The finished SSDS playground.
Parents have also made huge contributions to the development of the playground and have helped harness the broader community to the effort. SSDS father Nick Homer is a noteworthy example. One-time head of the playground committee, Nick says he enjoyed looking for inexpensive ways to make the playground more fun. Never a fan of flat grassy or mulch areas, he began thinking about possibilities to add altitude and tunnels, or a jumping element. Nick began researching and uncovered an early plan for the playground and some construction drawings from a landscape firm specializing in nature-based playgrounds.
First, he helped to organize a donation from TW Perry and built the stage around the tree. Then, when putting an addition on his home, he had the dirt that was dug up for the foundation and the lumber from his disassembled deck delivered to SSDS. They became the berms and the bridges — important “loose-parts” for the kids to sit in, on, and under.
It is impossible to re-tell the entire history of the nature-based playground in one blog post, or acknowledge the hard work and endless time that so many staff, students, parents and community members put into developing it. Deserving of mention, however, are: SSDS parent Max Fox, who conceived of and built the climbing wall; SSDS art teacher Ms. Carol, who, along with students, built or painted much of the art, such as the wheel sculpture above the sandbox and the mosaic sun; Eagle Scout Troop 1441, led by SSDS graduate Felix Vargish, who built the pond; and Home Depot (Cherry Hill), Foulger-Pratt, Montgomery County and North Face who donated money, materials, plants, and/or time to make the playground what it is.

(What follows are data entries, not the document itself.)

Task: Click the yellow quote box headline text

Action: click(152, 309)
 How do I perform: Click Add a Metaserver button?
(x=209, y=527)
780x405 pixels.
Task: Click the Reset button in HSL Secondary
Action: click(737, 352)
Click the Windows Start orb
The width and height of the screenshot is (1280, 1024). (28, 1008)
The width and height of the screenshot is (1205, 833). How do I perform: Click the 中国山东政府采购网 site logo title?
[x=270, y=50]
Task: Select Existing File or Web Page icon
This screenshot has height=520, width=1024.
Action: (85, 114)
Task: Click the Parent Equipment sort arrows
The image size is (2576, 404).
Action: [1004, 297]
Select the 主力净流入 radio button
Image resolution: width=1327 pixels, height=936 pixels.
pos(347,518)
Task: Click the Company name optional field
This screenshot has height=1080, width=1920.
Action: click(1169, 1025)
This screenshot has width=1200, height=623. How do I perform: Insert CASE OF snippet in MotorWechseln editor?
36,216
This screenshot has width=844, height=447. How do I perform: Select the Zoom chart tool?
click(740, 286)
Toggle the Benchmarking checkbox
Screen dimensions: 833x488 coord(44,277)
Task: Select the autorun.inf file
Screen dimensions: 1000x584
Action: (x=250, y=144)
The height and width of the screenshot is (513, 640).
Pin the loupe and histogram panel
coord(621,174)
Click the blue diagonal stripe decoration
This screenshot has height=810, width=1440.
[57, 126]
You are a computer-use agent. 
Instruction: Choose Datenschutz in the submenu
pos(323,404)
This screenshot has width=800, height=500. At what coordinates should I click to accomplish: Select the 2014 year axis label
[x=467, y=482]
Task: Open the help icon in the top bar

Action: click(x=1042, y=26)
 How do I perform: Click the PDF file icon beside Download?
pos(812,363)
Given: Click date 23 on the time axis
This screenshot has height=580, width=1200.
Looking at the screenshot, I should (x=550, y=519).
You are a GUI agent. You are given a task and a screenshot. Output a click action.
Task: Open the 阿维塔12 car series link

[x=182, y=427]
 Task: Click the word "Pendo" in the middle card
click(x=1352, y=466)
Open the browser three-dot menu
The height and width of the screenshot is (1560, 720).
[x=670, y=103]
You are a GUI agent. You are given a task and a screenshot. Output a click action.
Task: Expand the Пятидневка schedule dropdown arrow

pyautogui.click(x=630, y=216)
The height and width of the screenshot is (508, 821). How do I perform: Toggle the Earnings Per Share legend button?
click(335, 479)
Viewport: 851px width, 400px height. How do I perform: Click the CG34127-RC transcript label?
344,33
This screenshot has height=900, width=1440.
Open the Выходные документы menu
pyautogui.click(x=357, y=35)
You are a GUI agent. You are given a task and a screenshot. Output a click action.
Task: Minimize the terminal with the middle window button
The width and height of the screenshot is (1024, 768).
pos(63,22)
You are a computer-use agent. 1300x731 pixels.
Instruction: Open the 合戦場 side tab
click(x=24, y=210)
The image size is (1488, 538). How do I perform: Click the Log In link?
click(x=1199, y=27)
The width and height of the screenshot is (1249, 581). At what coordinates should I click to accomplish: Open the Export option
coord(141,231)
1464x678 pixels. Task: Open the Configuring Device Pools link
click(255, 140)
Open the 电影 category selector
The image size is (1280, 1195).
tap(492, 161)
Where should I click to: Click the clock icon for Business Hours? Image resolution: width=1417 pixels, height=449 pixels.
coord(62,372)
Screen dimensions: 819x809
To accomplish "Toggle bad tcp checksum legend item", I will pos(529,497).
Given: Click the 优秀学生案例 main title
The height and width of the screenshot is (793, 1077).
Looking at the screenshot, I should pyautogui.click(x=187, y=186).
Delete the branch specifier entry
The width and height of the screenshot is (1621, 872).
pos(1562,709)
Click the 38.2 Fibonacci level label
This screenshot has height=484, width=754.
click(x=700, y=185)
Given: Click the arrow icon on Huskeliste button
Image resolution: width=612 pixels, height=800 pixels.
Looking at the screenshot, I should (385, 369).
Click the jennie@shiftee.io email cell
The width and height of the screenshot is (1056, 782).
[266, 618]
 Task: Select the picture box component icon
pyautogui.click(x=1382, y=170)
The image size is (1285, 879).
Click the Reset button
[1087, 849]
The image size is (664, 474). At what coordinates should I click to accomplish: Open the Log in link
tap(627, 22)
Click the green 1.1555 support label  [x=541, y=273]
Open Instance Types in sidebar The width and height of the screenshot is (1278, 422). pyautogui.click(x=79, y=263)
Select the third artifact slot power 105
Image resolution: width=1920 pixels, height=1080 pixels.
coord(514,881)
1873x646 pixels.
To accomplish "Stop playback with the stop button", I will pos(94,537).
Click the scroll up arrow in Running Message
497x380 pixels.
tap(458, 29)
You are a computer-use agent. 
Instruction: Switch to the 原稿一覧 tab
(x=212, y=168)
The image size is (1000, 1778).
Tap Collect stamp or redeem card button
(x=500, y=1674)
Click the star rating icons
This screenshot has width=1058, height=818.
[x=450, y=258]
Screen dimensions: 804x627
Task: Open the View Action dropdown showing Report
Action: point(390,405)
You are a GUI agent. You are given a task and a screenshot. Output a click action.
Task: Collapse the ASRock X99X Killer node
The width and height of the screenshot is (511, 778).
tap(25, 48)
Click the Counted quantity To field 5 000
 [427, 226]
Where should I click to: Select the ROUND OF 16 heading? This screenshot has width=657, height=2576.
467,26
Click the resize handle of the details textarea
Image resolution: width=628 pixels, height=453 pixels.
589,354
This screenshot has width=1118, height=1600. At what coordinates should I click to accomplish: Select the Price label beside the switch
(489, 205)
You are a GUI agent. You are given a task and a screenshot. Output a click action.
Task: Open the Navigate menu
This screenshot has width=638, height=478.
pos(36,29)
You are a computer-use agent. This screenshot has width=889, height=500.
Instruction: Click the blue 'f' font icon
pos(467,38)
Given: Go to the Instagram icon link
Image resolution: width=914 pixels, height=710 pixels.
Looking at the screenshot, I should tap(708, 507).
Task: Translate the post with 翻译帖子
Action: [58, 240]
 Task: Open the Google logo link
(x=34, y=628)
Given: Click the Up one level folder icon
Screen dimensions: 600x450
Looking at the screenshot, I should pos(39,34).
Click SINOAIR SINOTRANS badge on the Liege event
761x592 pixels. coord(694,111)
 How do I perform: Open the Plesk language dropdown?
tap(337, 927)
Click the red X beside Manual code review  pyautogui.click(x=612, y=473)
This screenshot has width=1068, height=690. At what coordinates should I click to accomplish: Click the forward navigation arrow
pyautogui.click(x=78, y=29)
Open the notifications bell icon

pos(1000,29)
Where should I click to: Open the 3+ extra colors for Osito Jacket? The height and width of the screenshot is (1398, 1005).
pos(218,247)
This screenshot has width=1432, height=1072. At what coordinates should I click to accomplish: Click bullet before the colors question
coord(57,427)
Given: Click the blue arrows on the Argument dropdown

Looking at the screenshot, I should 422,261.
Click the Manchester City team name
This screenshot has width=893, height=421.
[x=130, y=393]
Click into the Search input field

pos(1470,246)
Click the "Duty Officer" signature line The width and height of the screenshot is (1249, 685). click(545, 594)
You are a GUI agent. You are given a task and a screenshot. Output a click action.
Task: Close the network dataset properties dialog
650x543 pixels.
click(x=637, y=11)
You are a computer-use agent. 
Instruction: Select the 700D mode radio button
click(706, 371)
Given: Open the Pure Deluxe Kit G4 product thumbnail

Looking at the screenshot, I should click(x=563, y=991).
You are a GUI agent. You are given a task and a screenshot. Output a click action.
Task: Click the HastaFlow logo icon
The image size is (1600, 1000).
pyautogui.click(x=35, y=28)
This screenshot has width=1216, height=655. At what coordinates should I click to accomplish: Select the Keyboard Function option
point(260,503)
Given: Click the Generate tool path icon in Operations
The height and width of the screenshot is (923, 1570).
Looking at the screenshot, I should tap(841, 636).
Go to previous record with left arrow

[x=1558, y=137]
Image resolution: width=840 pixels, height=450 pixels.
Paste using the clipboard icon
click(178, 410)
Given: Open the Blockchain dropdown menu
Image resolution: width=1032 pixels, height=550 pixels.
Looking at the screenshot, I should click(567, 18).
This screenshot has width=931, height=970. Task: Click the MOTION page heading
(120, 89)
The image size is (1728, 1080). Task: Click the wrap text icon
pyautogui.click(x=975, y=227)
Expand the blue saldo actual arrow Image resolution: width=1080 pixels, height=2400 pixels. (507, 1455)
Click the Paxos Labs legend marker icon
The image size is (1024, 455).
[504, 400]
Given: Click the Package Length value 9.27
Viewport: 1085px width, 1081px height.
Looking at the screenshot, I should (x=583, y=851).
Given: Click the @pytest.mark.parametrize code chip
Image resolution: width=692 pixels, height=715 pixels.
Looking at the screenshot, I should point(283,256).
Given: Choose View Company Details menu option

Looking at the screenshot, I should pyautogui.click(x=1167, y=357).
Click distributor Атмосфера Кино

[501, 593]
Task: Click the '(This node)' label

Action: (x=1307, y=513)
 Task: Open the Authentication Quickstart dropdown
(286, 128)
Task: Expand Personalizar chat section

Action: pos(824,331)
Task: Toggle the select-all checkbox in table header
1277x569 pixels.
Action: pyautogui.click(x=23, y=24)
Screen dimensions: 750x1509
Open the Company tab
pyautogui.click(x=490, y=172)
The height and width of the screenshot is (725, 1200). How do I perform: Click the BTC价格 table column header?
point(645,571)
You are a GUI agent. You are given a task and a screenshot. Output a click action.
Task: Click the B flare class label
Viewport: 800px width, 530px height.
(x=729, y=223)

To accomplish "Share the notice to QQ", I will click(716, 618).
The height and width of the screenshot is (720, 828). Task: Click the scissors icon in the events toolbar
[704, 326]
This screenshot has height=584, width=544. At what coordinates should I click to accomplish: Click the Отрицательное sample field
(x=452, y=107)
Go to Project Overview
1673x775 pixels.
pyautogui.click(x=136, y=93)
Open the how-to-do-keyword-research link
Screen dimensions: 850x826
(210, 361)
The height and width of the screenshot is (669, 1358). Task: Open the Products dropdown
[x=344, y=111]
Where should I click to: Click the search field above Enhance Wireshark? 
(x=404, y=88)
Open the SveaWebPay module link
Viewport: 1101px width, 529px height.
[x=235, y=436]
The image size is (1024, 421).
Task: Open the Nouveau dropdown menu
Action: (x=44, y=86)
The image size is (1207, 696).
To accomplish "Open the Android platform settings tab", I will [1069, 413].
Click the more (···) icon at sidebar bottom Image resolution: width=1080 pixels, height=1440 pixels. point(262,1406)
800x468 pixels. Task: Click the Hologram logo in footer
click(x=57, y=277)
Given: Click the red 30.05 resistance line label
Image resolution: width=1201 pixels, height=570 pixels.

SSDS strives to teach our children that learning is fun, active and driven by the learner. It also emphasizes that ethos to its parents, teachers, and community members. The playground is living proof that members of a community, no matter their background, profession, or age, can unite shared curiosity and drive to beautiful ends.
By Korin Davis (mom to Faye, Ms. Judy’s 3’s and Amos, SSDS ’14)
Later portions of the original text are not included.